Brain proteome in Alzheimer's and Parkinson's disease¶

By Tim Woelfle, 27/08/2019

This is an exploratory analysis of the openly available brain proteome dataset by Ping et al., described in their 2018 article: Ping, L., Duong, D.M., Yin, L., Gearing, M., et al. (2018) Global quantitative analysis of the human brain proteome in Alzheimer’s and Parkinson’s Disease. Scientific Data. [Online] 5, 180036. Available from: doi:10.1038/sdata.2018.36.

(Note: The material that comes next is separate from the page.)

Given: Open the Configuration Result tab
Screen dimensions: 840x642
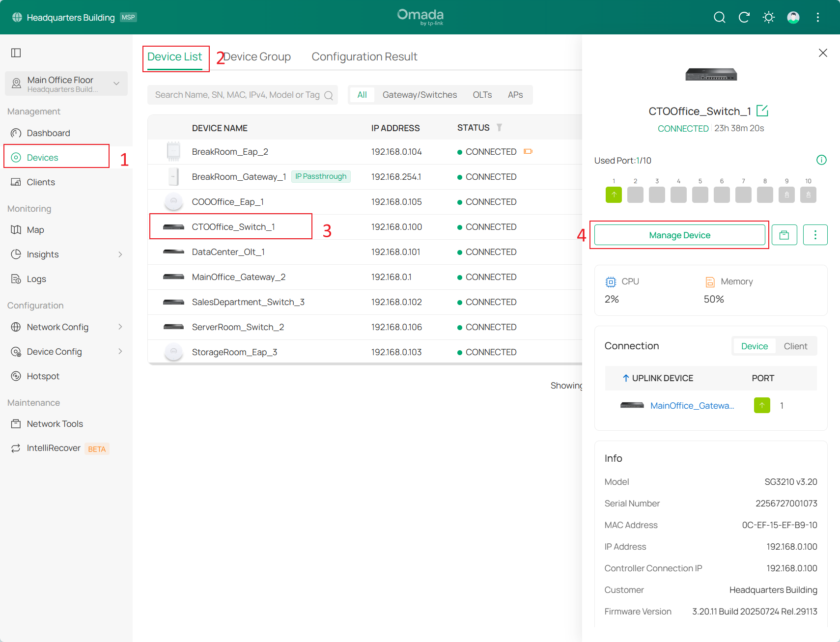Looking at the screenshot, I should [364, 57].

It contains mass-spectrometry based proteomes from 40 brain tissue donors: 10 controls, 10 Alzheimer's patients (AD), 10 Parkinson's patients (PD) and 10 patients with both (ADPD). Samples were analyzed from the frontal cortex (Brodmann area 9) and the cingulate gyrus (Brodmann area 24). This exploratory analysis focuses on Alzheimer's Disease and the cingulate gyrus but could be repeated in the same way for Parkinson's Disease and / or the frontal cortex. An overview of most methods used here is given in this review-paper on statistical OMICS analysis (subscription only).

Table of contents¶

Sample overview
1. Sex distribution by condition
2. Age at death by condition
Cingulate proteome preprocessing
1. Investigate missing values
2. Remove proteins with NAs and normalize
Dimensionality reduction
Univariate analysis
Multivariate LASSO logistic regression
1. Test-set performance

import numpy as np
import pandas as pd
import seaborn as sns

import umap

import statsmodels.formula.api as smf
import statsmodels.stats.multitest as smm

from sklearn.decomposition import PCA
from sklearn.cross_decomposition import PLSRegression
from sklearn.linear_model import LogisticRegressionCV
from sklearn.model_selection import train_test_split
from sklearn import metrics

1. Sample overview¶

samples_trait_cingulate.csv is derived from the second sheet "anterior cingulate gyrus" of samples trait.xlsx

samples = pd.read_csv("samples_trait_cingulate.csv")
samples.head()

1.1 Sex distribution by condition¶

samples["Condition"] = pd.Series(["AD","AD","Control","Control","PD","PD","ADPD","ADPD"]*5)
pd.crosstab(samples.Condition, samples.Sex, margins=True).plot.bar()

<matplotlib.axes._subplots.AxesSubplot at 0x7f36cd4937f0>

1.2 Age at death by condition¶

samples.boxplot("Age at Death", by="Condition")

<matplotlib.axes._subplots.AxesSubplot at 0x7f36cd493828>

2. Cingulate proteome preprocessing¶

cingulate.csv is derived from the second sheet "anterior cingulate gyrus" of TMT_Summary_Data.xlsx with the first two rows removed

proteome = pd.read_csv("cingulate_.csv").set_index("Accession")
proteome_dict = proteome.loc[:,"Gene":"Description"]
proteome = proteome.loc[:,"AD1":"ADPD10"].transpose()
proteome.head()

2.1 Investigate missing values¶

A single value of 0 means the protein was identified but not successfully quantified, if the whole batch is 0 it means that one of the GIS (global internal standards) was missing and the measurement is therefore considered unreliable, see sheet "Key" in TMT_Summary_Data.xlsx. There are 5 batches of 8 subjects each. In either case we consider them NA.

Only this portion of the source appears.